(Raw records)
-- Start --
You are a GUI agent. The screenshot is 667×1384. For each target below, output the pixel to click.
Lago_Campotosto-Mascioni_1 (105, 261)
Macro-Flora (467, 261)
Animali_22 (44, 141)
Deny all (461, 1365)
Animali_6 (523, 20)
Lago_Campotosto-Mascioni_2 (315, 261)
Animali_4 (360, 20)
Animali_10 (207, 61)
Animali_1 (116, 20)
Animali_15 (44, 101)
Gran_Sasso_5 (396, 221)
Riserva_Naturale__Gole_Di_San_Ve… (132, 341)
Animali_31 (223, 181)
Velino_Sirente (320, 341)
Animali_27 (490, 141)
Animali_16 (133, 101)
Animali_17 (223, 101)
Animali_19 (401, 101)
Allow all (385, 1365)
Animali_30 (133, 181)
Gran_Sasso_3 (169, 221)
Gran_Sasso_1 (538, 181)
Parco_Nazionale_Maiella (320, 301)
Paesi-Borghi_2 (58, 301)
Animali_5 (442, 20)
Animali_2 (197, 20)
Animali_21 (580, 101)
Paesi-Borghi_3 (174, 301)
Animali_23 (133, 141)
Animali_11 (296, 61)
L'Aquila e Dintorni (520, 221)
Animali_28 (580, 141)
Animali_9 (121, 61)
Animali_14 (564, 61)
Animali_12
-- End --
EXERCISE DESCRIPTION:
Copy every line of the records above character for character, with no changes.

RESULT OF THE EXERCISE:
You are a GUI agent. The screenshot is 667×1384. For each target below, output the pixel to click.
Lago_Campotosto-Mascioni_1 (105, 261)
Macro-Flora (467, 261)
Animali_22 (44, 141)
Deny all (461, 1365)
Animali_6 (523, 20)
Lago_Campotosto-Mascioni_2 (315, 261)
Animali_4 (360, 20)
Animali_10 (207, 61)
Animali_1 (116, 20)
Animali_15 (44, 101)
Gran_Sasso_5 (396, 221)
Riserva_Naturale__Gole_Di_San_Ve… (132, 341)
Animali_31 (223, 181)
Velino_Sirente (320, 341)
Animali_27 (490, 141)
Animali_16 (133, 101)
Animali_17 (223, 101)
Animali_19 (401, 101)
Allow all (385, 1365)
Animali_30 (133, 181)
Gran_Sasso_3 (169, 221)
Gran_Sasso_1 (538, 181)
Parco_Nazionale_Maiella (320, 301)
Paesi-Borghi_2 (58, 301)
Animali_5 (442, 20)
Animali_2 (197, 20)
Animali_21 (580, 101)
Paesi-Borghi_3 (174, 301)
Animali_23 (133, 141)
Animali_11 (296, 61)
L'Aquila e Dintorni (520, 221)
Animali_28 (580, 141)
Animali_9 (121, 61)
Animali_14 (564, 61)
Animali_12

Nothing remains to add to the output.